▶ [Written exercise]:
Please copy out the records below, the stretch from the line containing "Image resolution: width=180, height=980." through the line containing "Schauspieler | Business", without changing anything. Leave the pictures out of your answer.

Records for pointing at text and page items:

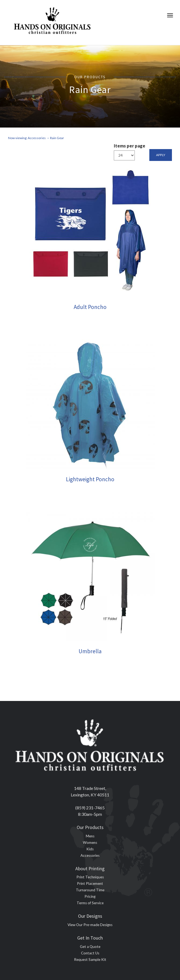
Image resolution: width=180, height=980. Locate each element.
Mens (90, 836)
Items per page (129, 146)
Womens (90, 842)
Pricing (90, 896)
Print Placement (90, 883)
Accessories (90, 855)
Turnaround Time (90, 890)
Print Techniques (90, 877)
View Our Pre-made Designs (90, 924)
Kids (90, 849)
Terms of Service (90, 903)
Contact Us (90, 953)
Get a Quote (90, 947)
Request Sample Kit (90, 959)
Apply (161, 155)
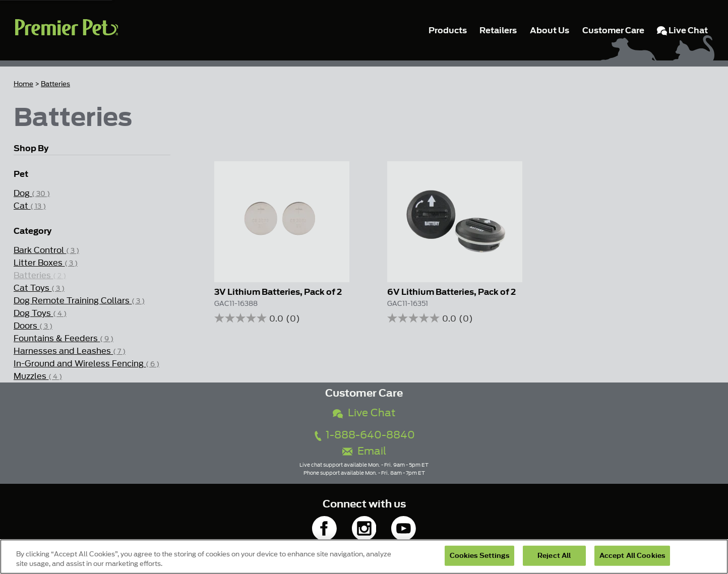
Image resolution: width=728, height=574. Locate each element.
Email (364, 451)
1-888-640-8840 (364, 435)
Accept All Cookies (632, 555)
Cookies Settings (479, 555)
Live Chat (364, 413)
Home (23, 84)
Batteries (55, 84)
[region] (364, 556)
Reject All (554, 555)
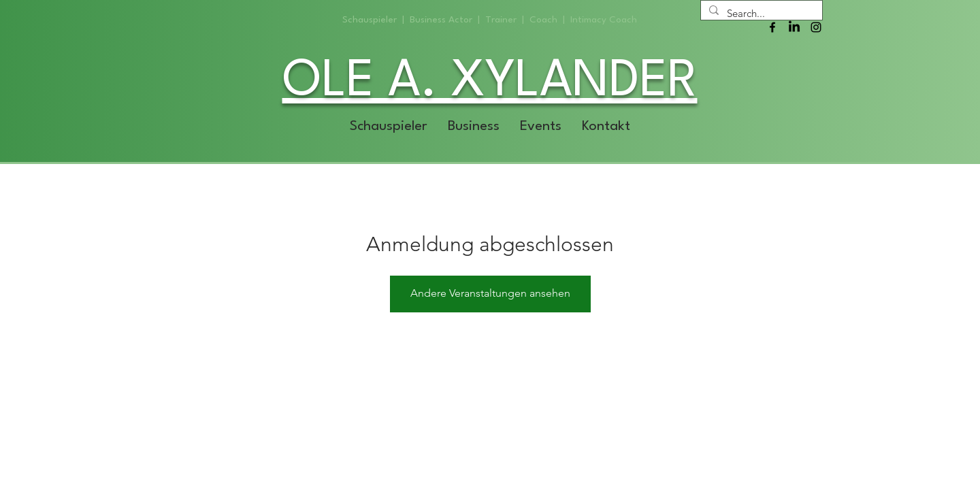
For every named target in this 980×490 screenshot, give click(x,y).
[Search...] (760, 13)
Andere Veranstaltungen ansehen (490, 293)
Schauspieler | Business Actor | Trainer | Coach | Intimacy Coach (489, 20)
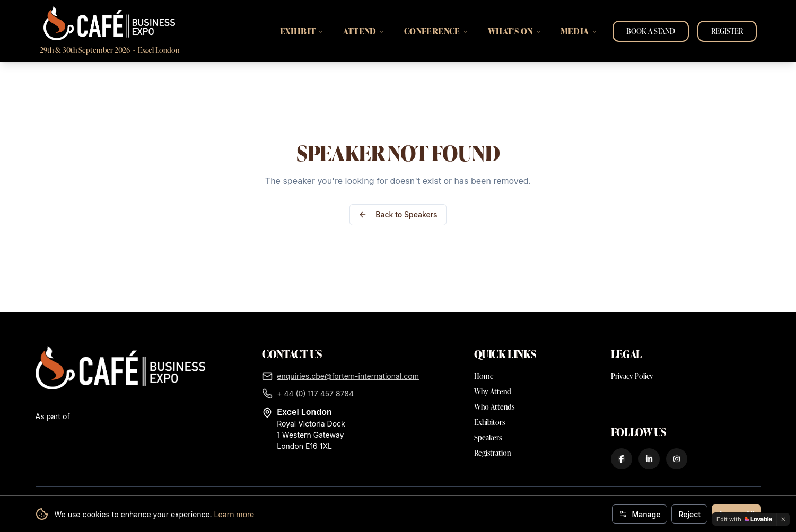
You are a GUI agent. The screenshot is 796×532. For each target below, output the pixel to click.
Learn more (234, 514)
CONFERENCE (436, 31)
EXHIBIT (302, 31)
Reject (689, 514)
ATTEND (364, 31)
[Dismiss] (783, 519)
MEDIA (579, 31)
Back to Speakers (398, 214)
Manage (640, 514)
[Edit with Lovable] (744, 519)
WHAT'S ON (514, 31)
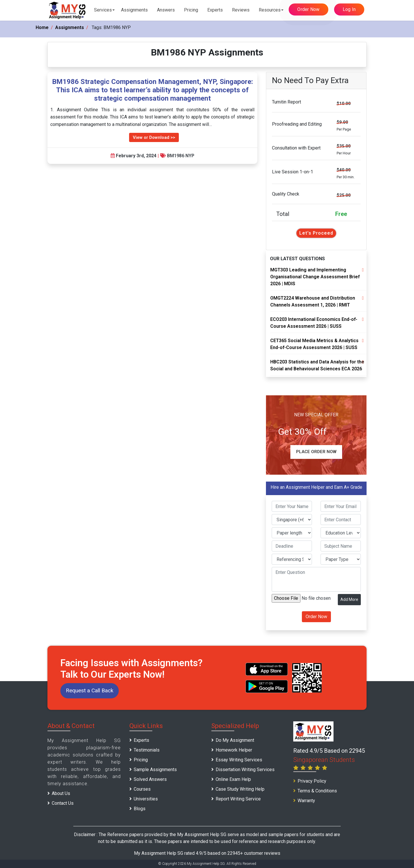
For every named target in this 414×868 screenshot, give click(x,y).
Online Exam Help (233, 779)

...

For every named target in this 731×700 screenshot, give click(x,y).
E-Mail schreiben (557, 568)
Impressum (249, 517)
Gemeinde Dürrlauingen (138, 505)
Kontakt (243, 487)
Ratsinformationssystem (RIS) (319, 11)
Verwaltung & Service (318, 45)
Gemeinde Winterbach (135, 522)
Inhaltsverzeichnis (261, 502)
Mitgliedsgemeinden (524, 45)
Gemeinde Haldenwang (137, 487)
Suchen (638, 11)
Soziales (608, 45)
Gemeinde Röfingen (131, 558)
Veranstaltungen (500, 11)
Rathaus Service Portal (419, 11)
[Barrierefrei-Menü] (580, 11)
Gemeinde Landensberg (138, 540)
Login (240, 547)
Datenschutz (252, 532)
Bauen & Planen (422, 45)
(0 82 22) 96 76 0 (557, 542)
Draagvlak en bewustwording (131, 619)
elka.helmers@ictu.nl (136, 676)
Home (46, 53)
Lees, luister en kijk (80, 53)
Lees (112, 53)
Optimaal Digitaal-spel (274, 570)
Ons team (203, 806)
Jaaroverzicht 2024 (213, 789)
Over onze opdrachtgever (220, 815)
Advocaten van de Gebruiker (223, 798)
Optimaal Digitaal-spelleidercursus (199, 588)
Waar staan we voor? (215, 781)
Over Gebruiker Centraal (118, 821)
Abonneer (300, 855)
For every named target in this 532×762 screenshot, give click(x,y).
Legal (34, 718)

▶ [Answer to the problem]:
Image resolution: width=180, height=980. Locate each element.
Mens (90, 836)
Items per page (129, 146)
Womens (90, 842)
Pricing (90, 896)
Print Placement (90, 883)
Accessories (90, 855)
Turnaround Time (90, 890)
Print Techniques (90, 877)
View Our Pre-made Designs (90, 924)
Kids (90, 849)
Terms of Service (90, 903)
Contact Us (90, 953)
Get a Quote (90, 947)
Request Sample Kit (90, 959)
Apply (161, 155)
Image resolution: width=728, height=574. Locate each element.
Email (364, 451)
1-888-640-8840 (364, 435)
Accept All Cookies (632, 555)
Cookies Settings (479, 555)
Live Chat (364, 413)
Home (23, 84)
Batteries (55, 84)
[region] (364, 556)
Reject All (554, 555)
For every named target in this 980×490 screenshot, give click(x,y).
[Search...] (760, 13)
Andere Veranstaltungen ansehen (490, 293)
Schauspieler | Business Actor | Trainer | Coach | Intimacy Coach (489, 20)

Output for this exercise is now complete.